From the Viewsroom

Time to regulate OTT content

Richa Mishra | Updated on August 18, 2020

Is self-regulation enough to keep online content platforms in line?

“The film has been made using creative liberties and dramatising the events for cinematic expressions …” reads the disclaimer as Gunjan Saxena: The Kargil Girl opens. But is this enough to allow one to deviate from facts when showing a real-life story? How far can film-makers go in ‘dramatising’ events?

Commerce and Industry Minister Piyush Goyal was recently quoted asking the entertainment industry to self-regulate OTT channels. This was not an unusual statement; the issue has been under discussion for some time now.

The Kargil Girl is the true story of now retired Indian Air Force combat pilot Gunjan Saxena, which is alluring enough by itself. But no sooner did it hit Netflix than the IAF cried foul, alleging unfair portrayal of the institution. Social media was flooded with posts saying cinematic licence and creative freedom cannot be stretched over set rules and protocols of institutions.

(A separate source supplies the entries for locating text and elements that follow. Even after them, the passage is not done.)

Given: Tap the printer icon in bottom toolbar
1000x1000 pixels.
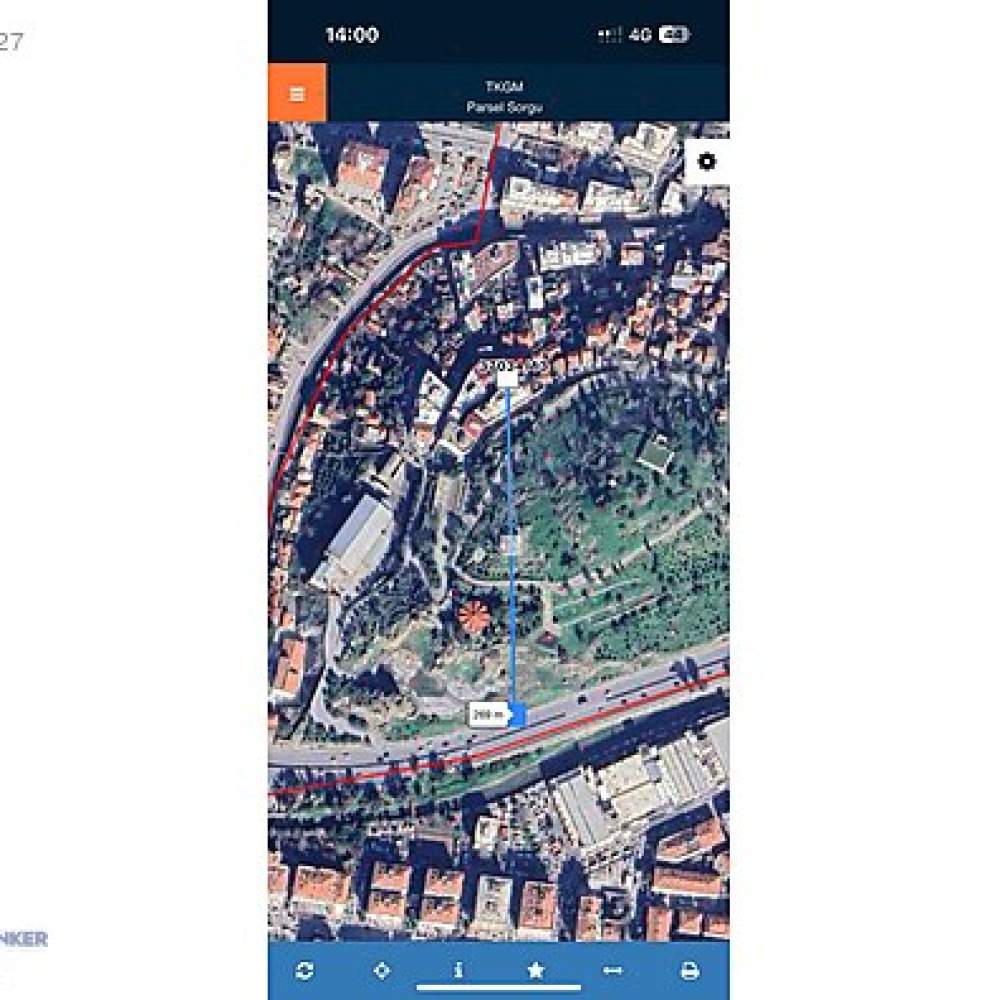Looking at the screenshot, I should 689,971.
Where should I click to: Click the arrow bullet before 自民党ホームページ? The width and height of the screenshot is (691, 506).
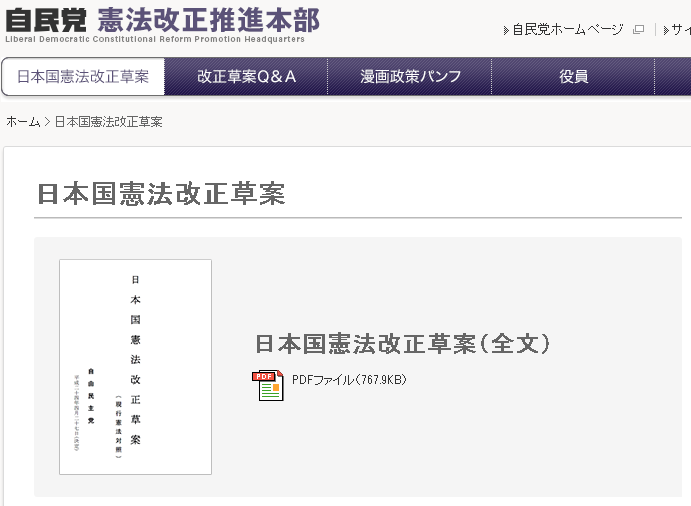[506, 30]
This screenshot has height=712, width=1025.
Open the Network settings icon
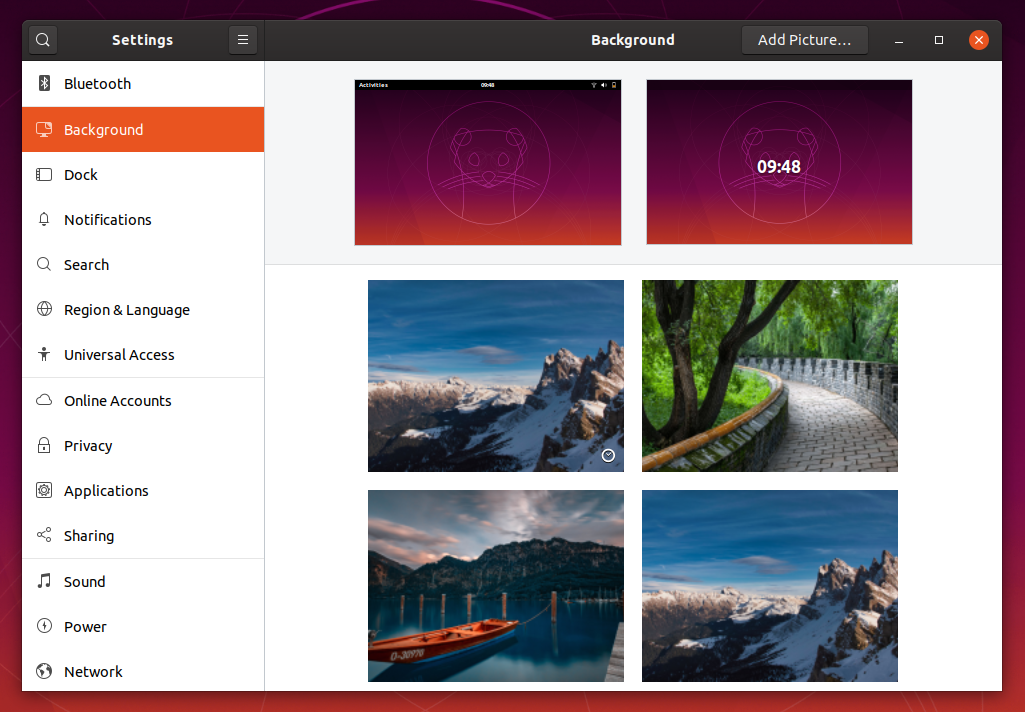[x=44, y=671]
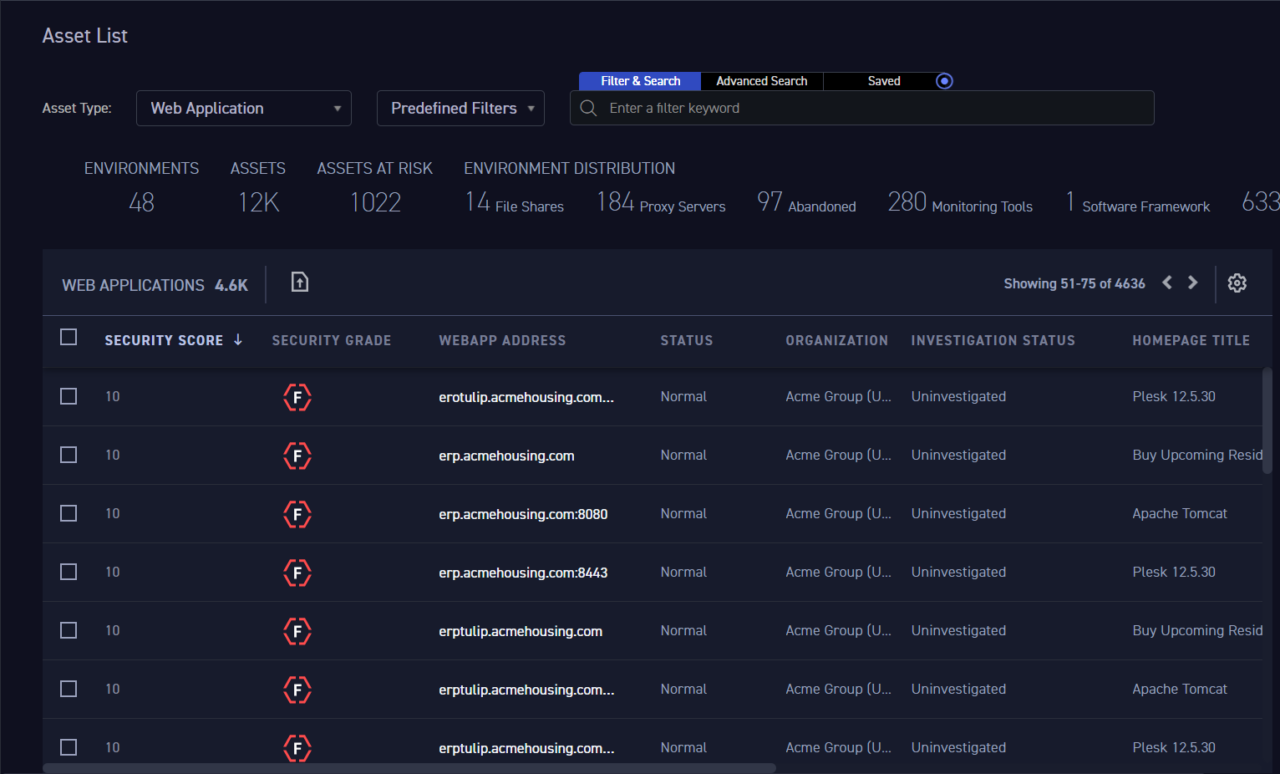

Protocol demands that film/serial-makers get the Defence Ministry’s approval before creating content related to the armed forces. They have to submit the plot. And the producers of Gunjan Saxena — Dharma Productions and Zee Studio — did adhere to this. Once the content is ready, it has to be screened for the Services; if changes are suggested, they are expected to be adopted. Here, the IAF did want some tweaks, which the producers decided to ignore. In this case, the IAF can file a defamation case.

But the film has been released on an OTT platform, which is unregulated in India, so little can be done. The next best thing the IAF could do was write to the Censor Board and say the film should not hit the theatres. But the damage has been done. In fact, in January last year, Hotstar, Voot, Zee5, Arre, SonyLIV, ALT Balaji, Netflix and Eros, now also known as online curated content providers (OCCPs), had voluntarily signed a self-regulatory Code of Best Practices under the aegis of the IAMAI.

But where does the buck stop, with the content provider or the platform? Is self-regulation working? When portraying defence services, shouldn’t there be clear dos and donts?